Where previous releases have meandered with repeated water imagery or mythological metaphor, June’s offering brings a sense of self-assurance and matter-of-factness to proceedings. Hackman is quick to tell me that “it’s a very sexual record”. She’s right: On ‘Violet’, a song she’ll later painstakingly describe watching her parents listen to for the first time, Hackman sings “I’d like to roll around your tongue/ Caught like a bicycle spoke/ You eat, I’ll grow and grow/ Swelling up until you choke” over slow, woozy guitar.
But that’s not to say that the raunchier side brought out here ignores heartfelt sincerity or thoughtful contemplation. It was only when coming to find an order for the recorded songs that Hackman noticed a “full relationship arc” running through the record. “I guess there’s maybe six songs on there that are about relationships. I hadn’t realised but I literally just put them completely in the order of meeting someone, wanting to get off with them, and being really excited, and then getting scared, and things breaking down, and at the end it being completely over. It completely goes in that order on the track listing, which is really bizarre. I was going more on how they sounded as songs rather than a theme.”
Compared to the conscious effort for a change of sound, this one really does sound like a natural musician’s instinct. When I ask whether she also wrote those songs in that order, Hackman looks worried. “My girlfriend will get really scared if I say I did!”

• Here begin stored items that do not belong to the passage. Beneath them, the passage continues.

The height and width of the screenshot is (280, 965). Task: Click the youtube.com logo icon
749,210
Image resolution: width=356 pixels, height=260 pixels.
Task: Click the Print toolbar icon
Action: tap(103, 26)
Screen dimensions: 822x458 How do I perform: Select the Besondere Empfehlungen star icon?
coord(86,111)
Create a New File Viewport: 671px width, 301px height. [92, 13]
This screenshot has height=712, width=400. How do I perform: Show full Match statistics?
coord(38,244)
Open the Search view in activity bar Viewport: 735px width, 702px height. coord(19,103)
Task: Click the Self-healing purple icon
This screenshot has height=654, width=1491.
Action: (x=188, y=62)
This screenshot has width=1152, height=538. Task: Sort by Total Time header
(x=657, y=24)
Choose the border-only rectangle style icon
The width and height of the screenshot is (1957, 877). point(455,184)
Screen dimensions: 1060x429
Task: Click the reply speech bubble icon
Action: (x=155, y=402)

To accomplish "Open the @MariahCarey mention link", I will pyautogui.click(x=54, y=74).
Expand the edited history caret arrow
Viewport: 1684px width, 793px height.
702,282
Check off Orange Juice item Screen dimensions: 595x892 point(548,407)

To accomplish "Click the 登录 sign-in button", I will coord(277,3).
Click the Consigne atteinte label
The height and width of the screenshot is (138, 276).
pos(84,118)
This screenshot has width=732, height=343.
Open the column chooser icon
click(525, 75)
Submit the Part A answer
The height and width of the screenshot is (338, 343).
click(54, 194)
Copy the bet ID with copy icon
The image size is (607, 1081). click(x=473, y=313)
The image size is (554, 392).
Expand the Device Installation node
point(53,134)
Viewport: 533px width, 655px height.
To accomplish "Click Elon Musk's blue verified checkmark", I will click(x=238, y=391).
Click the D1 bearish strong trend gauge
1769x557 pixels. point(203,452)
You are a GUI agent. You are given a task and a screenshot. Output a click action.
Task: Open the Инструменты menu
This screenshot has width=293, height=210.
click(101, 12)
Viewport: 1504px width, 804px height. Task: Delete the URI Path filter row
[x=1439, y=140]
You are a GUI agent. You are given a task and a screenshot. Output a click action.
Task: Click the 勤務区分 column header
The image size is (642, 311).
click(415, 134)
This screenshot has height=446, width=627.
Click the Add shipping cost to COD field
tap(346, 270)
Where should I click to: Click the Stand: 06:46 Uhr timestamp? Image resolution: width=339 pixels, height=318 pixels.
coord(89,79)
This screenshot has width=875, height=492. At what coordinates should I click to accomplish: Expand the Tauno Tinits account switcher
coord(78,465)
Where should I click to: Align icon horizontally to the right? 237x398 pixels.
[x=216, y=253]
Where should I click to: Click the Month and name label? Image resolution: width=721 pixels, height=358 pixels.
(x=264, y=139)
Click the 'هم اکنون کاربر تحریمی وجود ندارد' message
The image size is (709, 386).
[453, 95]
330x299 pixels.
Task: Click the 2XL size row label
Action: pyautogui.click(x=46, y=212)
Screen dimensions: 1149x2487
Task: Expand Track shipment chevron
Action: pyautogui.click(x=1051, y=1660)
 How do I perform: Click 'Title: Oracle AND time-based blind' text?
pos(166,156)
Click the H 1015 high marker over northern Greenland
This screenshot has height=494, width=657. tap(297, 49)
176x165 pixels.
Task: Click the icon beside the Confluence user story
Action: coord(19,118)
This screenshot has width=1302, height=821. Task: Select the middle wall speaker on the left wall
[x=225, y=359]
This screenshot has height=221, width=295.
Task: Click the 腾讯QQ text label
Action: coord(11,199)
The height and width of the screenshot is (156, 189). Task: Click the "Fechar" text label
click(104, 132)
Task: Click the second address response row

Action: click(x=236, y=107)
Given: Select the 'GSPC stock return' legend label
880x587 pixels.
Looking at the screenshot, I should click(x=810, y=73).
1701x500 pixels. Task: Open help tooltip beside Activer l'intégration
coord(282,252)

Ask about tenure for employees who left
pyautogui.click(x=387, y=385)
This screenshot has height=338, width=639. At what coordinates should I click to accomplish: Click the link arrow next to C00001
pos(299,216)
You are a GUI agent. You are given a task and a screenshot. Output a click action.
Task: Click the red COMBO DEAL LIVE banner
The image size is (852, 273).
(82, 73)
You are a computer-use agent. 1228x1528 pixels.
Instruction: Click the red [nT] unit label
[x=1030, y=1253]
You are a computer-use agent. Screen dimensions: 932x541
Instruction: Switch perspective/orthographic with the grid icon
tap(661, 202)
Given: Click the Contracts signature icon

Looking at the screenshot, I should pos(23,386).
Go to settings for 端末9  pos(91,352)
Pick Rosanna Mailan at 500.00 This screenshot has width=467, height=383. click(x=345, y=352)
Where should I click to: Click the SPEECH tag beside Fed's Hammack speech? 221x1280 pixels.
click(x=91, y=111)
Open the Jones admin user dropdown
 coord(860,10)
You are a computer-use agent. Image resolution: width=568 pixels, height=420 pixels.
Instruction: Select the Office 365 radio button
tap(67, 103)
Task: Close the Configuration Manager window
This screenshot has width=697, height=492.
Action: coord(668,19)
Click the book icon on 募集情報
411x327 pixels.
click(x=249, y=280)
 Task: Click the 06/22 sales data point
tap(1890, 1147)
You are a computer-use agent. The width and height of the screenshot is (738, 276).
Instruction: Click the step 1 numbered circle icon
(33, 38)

So how, then, to deal with singing about the most intimate details of your personal life, when not only the public but also your girlfriend, is there, listening, wondering whether that song is about her? “The thing is”, Hackman tells me, “I pull from my personal experiences and my subconscious feelings, but I also fully use artistic license to exaggerate the shit out of stuff. So there are songs on there about cheating and things like that and she’s like ‘what the hell is this about?’ And I’m just like ‘look … it’s not anything!’” Hackman sighs. “She’s a musician as well so we have this unspoken thing that we won’t listen to lyrics because they’re really ramped up. I’ve had it with some of her songs as well. If you’re going to be in a relationship with a musician … as a musician, you don’t want to feel like your relationship is impacting the way you’re creative, so we both don’t do that.”
Away from the complications of who’s singing about whom, we turn our thoughts to the sound of the summer. I’m Not Your Man will hit on 2nd June, just in time for it to take hold as the soundtrack to the summer. Ever the imagist, Hackman considers the temperature of her releases up until now. “I think a lot of my previous music definitely did lend itself to a more wintery sound. But this one’s a bit bouncier. There are some moments of sunshine on there.”